具体报错信息:
Traceback (most recent call last):
File "E:/Program Files/PyCharm 2019.2/machinelearning/homework/CNN.py", line 172, in <module>
train()
File "E:/Program Files/PyCharm 2019.2/machinelearning/homework/CNN.py", line 147, in train
output = model(data)[0]
File "F:\Anaconda3\lib\site-packages\torch\nn\modules\module.py", line 550, in __call__
result = self.forward(*input, **kwargs)
File "E:/Program Files/PyCharm 2019.2/machinelearning/homework/CNN.py", line 131, in forward
output = self.output(temp)
File "F:\Anaconda3\lib\site-packages\torch\nn\modules\module.py", line 550, in __call__
result = self.forward(*input, **kwargs)
File "F:\Anaconda3\lib\site-packages\torch\nn\modules\linear.py", line 87, in forward
return F.linear(input, self.weight, self.bias)
File "F:\Anaconda3\lib\site-packages\torch\nn\functional.py", line 1610, in linear
ret = torch.addmm(bias, input, weight.t())

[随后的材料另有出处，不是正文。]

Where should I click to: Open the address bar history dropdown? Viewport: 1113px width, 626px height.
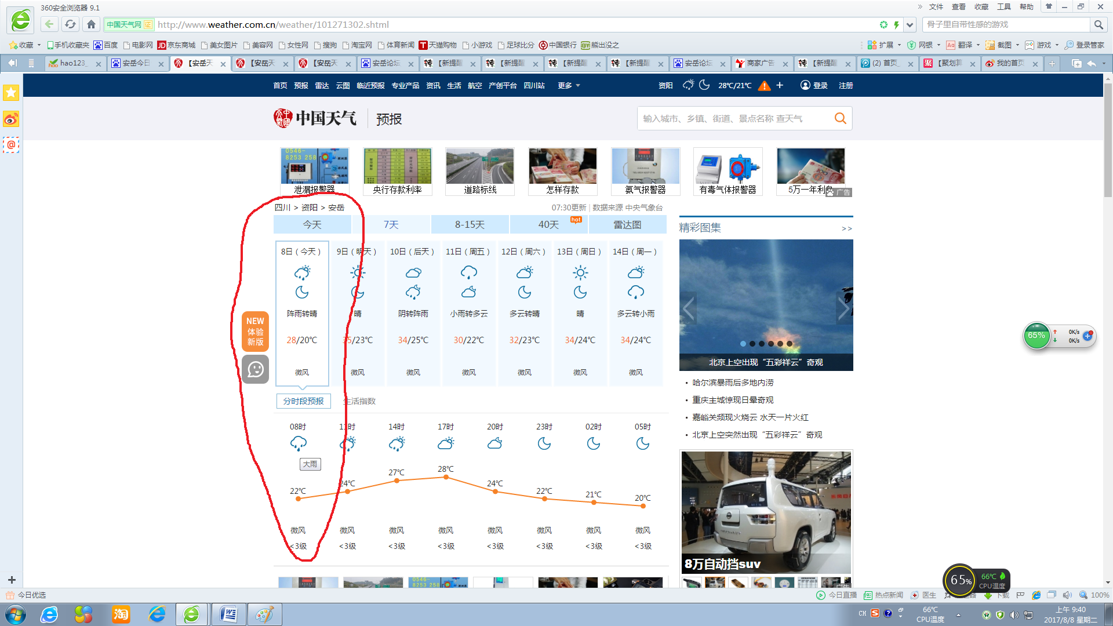pos(910,25)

RuntimeError: size mismatch, m1: [10 x 43264], m2: [10816 x 2] at C:/w/b/windows/pytorch/aten/src\THC/generic/THCTensorMathBlas.cu:283
原因:搭建cnn时最后一层卷积然后池化之后的输出大小与最后的全连接层输出大小不匹配。
解决办法:
def forward(self, x):
x = self.conv1(x)
x = self.conv2(x)
x = self.conv3(x)
print(x.size())
temp = x.view(x.shape[0], -1)
output = self.output(temp)
return output, x
在最后一层卷积之后,输出x的size,然后在全连接层中做出相应更正。